Each line below from the one containing "Identify the click" through the one containing "FAQs (727, 2339)" should be output exactly as it stands, and no other line should appear.

» **THE INPUT**:
+++++

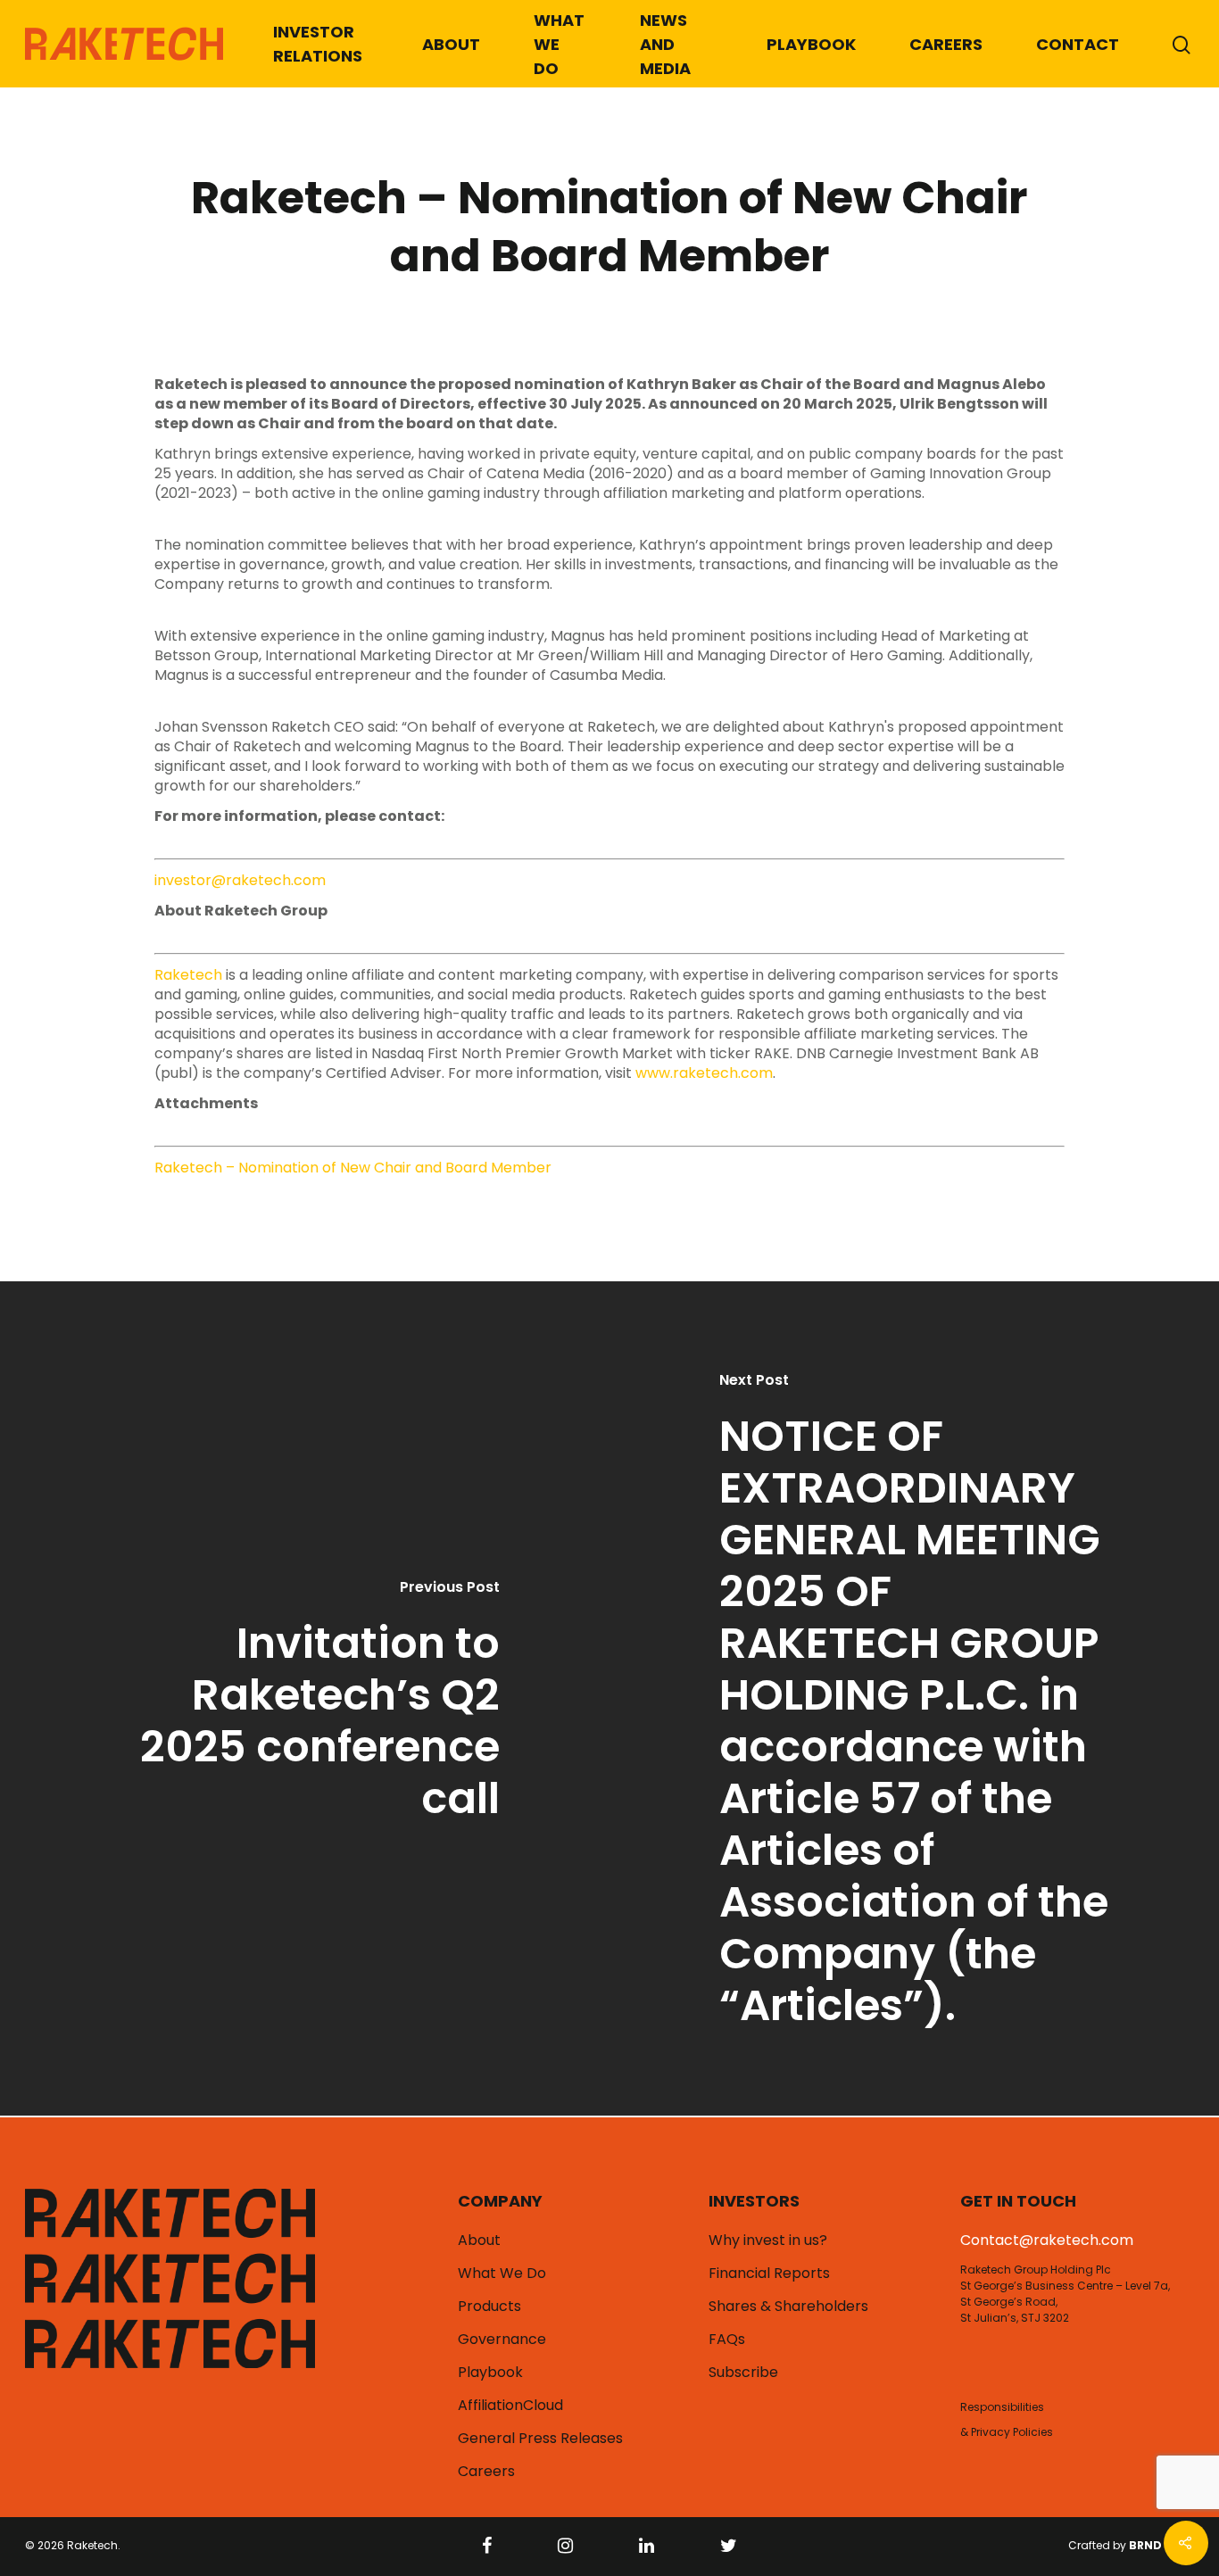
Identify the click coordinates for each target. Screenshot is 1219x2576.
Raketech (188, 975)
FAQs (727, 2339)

+++++

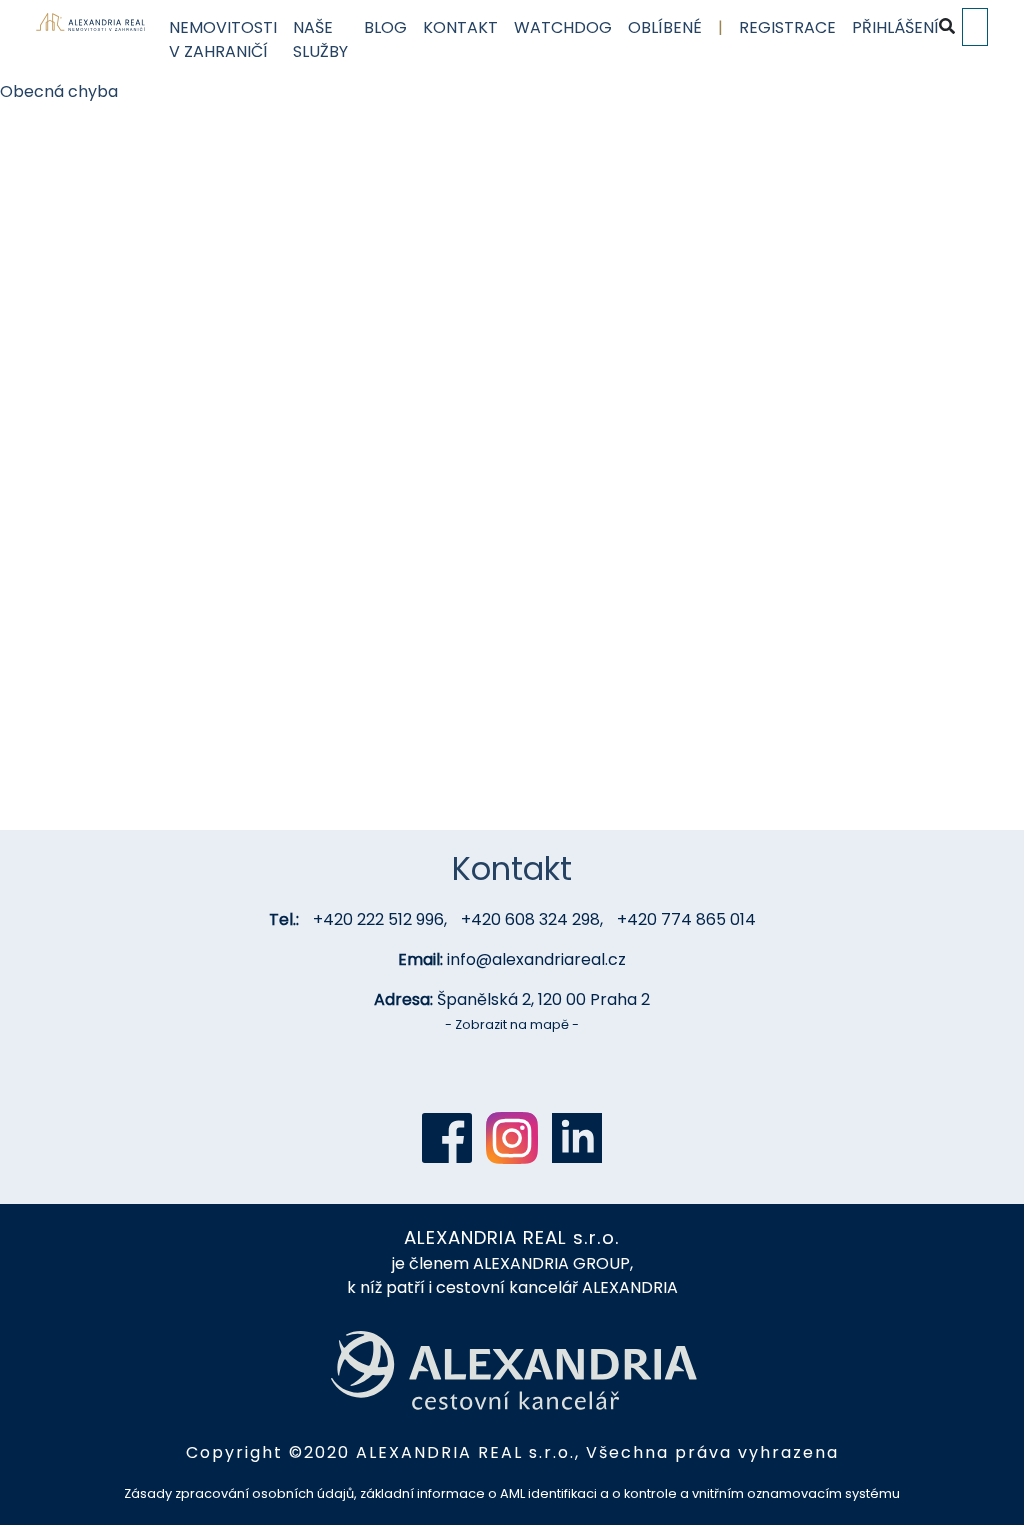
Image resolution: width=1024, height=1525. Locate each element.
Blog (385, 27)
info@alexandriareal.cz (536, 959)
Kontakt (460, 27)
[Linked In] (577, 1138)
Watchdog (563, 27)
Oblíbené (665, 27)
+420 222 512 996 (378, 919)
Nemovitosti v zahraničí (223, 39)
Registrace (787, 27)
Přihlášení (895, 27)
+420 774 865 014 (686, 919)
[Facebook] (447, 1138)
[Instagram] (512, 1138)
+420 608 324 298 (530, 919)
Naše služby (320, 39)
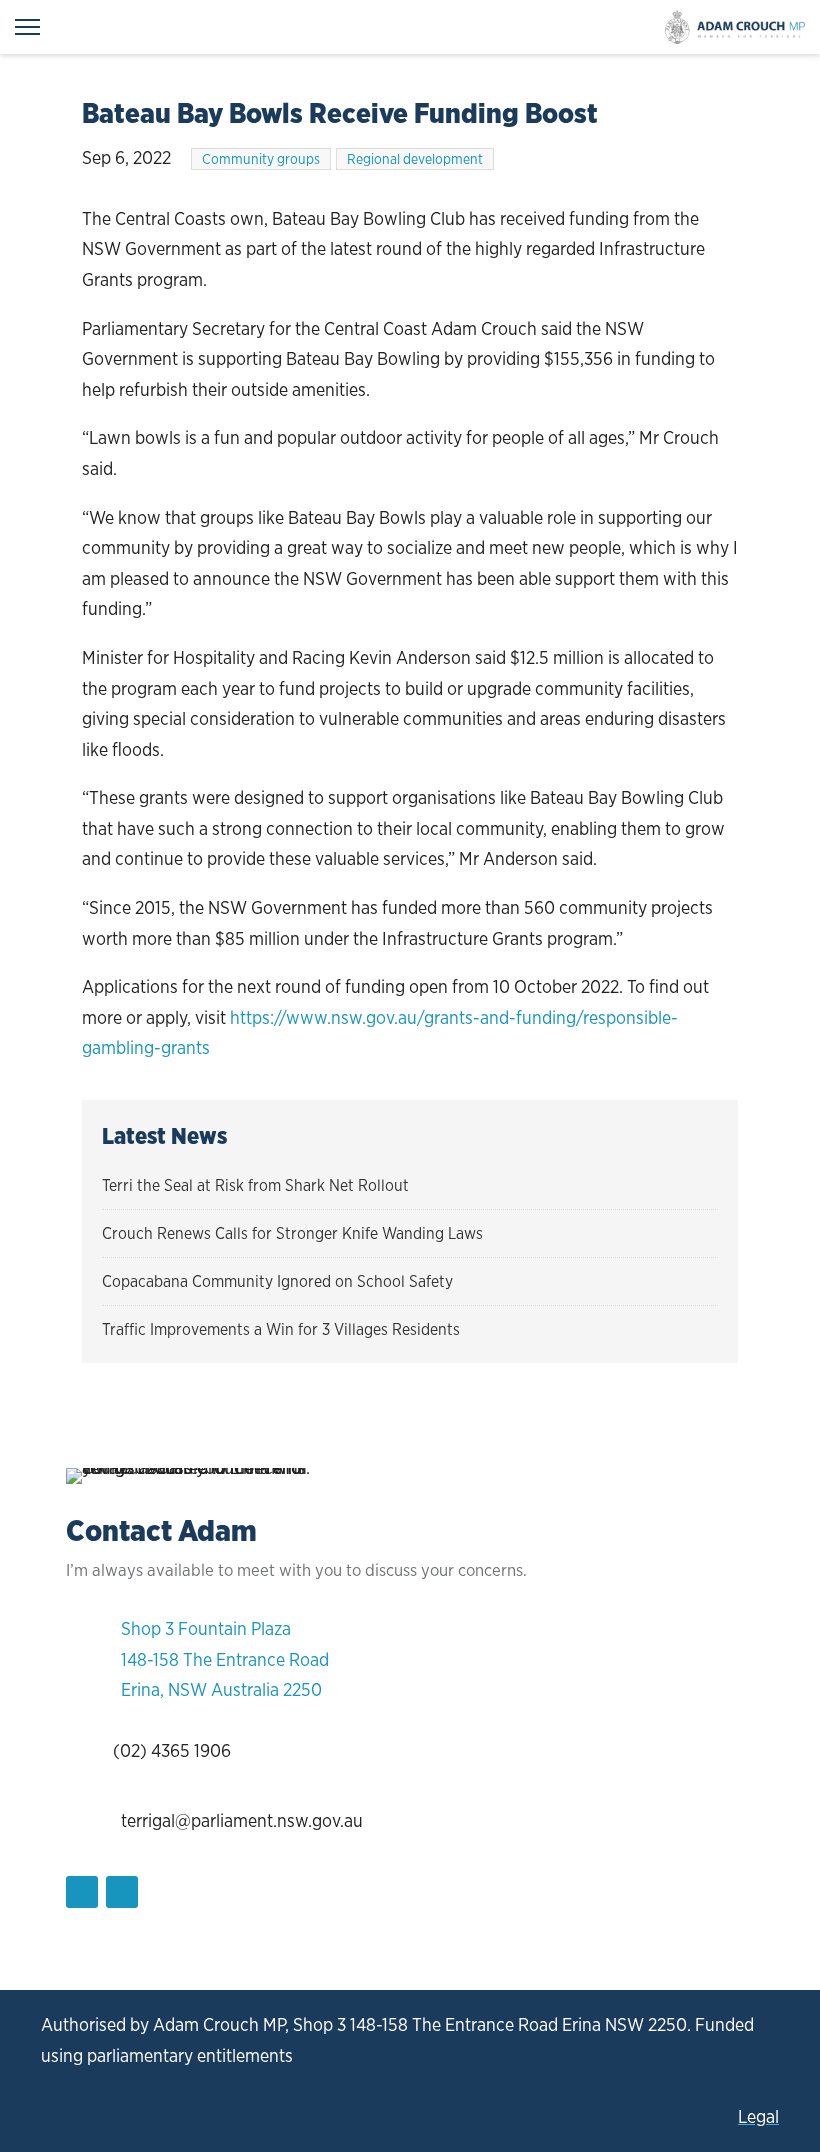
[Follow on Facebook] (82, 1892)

+++++

» **PROBLEM SOLUTION**:
Identify the click coordinates for each target. Screenshot is 1219x2576.
Raketech (188, 975)
FAQs (727, 2339)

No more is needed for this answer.